According to Armis, attacks utilizing Bleedingbit cannot be detected by traditional antivirus solutions.
"Bleedingbit is a wakeup call to enterprise security for two reasons," said Armis CEO Yevgeny Dibrov. "First, the fact that an attacker can enter the network without any indication or warning raises serious security concerns. Second, these vulnerabilities can destroy network segmentation -- the primary security strategy that most enterprises use to protect themselves from unknown or dangerous unmanaged and IoT devices. And here, the access point is the unmanaged device."
Armis contacted Texas Instruments with its findings on 20 June. TI had already recognized the problem but only as a stability issue, rather than one with security ramifications. The companies then worked together to develop a patch once the full potential of the bug was realized.
Aruba was informed on July 9 and Cisco was notified on July 24.
Cisco, Meraki, and Aruba have prepared patches to resolve Bleedingbit. IT administrators should accept the security updates as soon as they become available in order to keep enterprise networks safe from exploit.
Cisco products recieved patches prior to the public disclosure of Bleedingbit.
Manufacturers using the vulnerable TI chips should upgrade to the latest BLE-STACK (v2.2.2) which eradicates vulnerability to Bleedingbit.
Armis recommends that OAD functionality is disabled in live production environments to protect against the second vulnerability.
The full scale of the catastrophic bugs is yet unknown. Armis is also working with the CERT Coordination Center (CERT/CC) and other vendors to ascertain the true extent of the Bleedingbit vulnerabilities and their potential reach into other types of devices and equipment.
"In this instance, we have clearly identified how Bleedingbit impacts network devices," said Ben Seri, VP of Research at Armis. "But this exposure goes beyond access points as these chips are used in many other types of devices and equipment."
"They are used in a variety of industries such as healthcare, industrial, automotive, retail, and more," the executive added. "As we add more connected devices taking advantage of new protocols like BLE, we see the risk landscape grow with it."
Armis plans to release a full technical white paper describing the vulnerabilities at the Black Hat Europe conference, which is due to take place in the first week of December.

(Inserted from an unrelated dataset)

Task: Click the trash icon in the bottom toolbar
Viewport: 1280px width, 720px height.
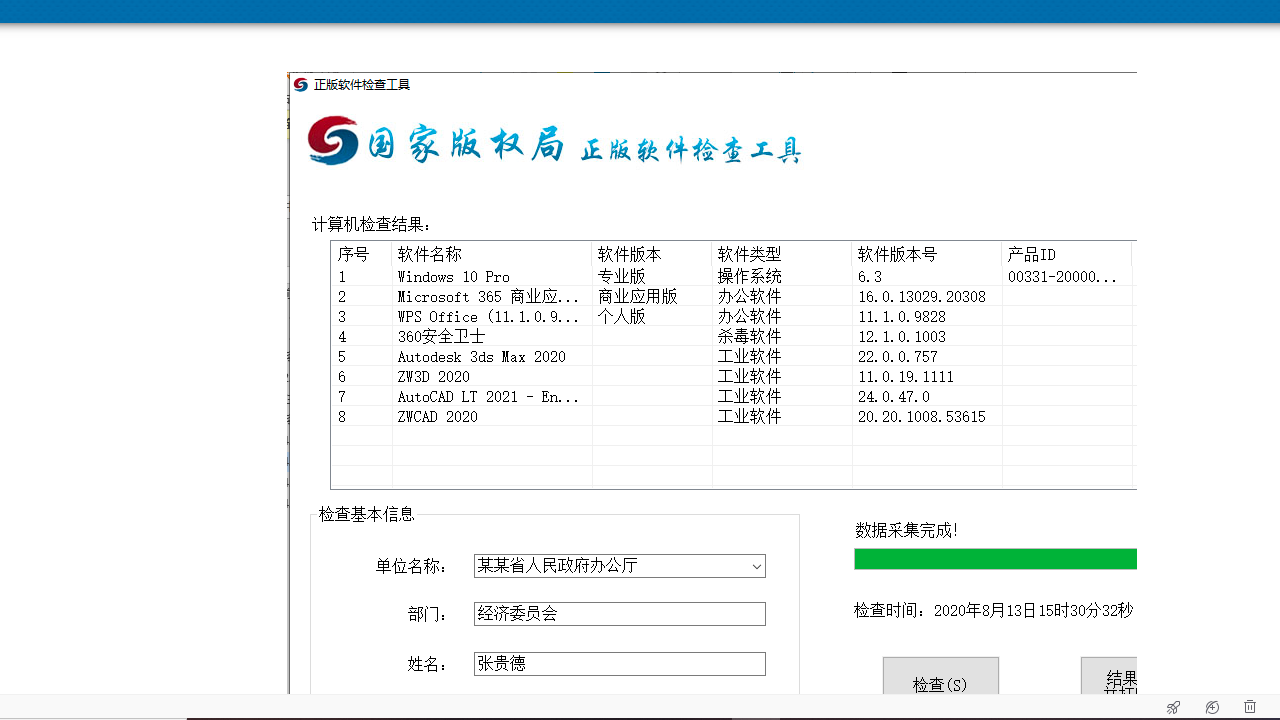Action: pos(1249,705)
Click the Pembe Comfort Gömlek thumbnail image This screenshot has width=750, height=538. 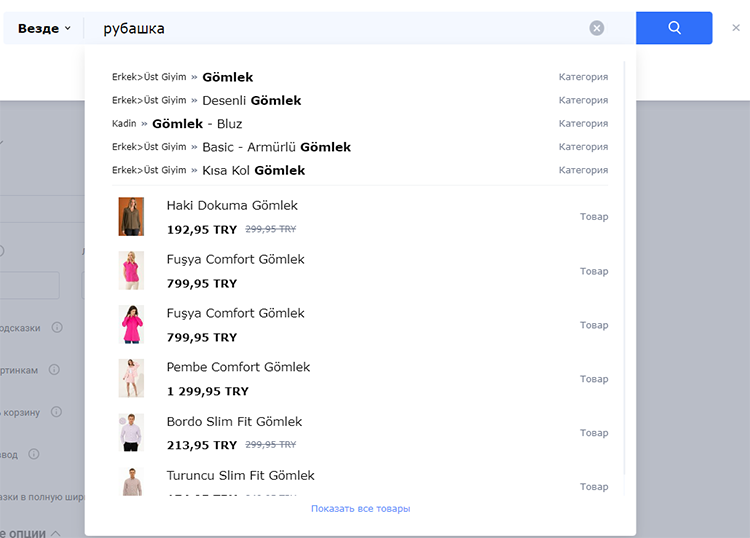coord(131,379)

The Bleedingbit findings build on Armis research in 2017 which revealed Bluebourne, a set of nine exploitable Bluetooth vulnerabilities which impacted most modern devices that used the communication protocol.
Bluebourne permits account hijacking and data theft in the worst cases, and in the same manner as Bleedingbit, cannot be stopped through traditional antivirus solutions.
The vulnerabilities impact Google's Android, Windows, Linux, and Apple iOS before iOS version 10.
At the time of discovery, it was estimated that 5.3 billion devices were vulnerable to the Bluetooth-based bugs. In September, Armis said that over two billion devices remain exposed and unpatched.
Update 16.35 GMT: A Cisco spokesperson told ZDNet:
"Cisco is aware of the third-party software vulnerability in the Bluetooth Low Energy (BLE) Stack on select chips that affects multiple vendors. When issues such as this arise, we put the security of our customers first and ensure they have the information they need to best protect their networks.
Cisco has identified a limited number of Aironet and Meraki Access Points which, under certain conditions, may be vulnerable to this issue.
Cisco PSIRT has issued a security advisory to provide relevant detail about the issue, noting which Cisco products may be affected and subsequently may require customer attention. Fixed software is available for all affected Cisco products. Cisco is not aware of any malicious use of the vulnerability."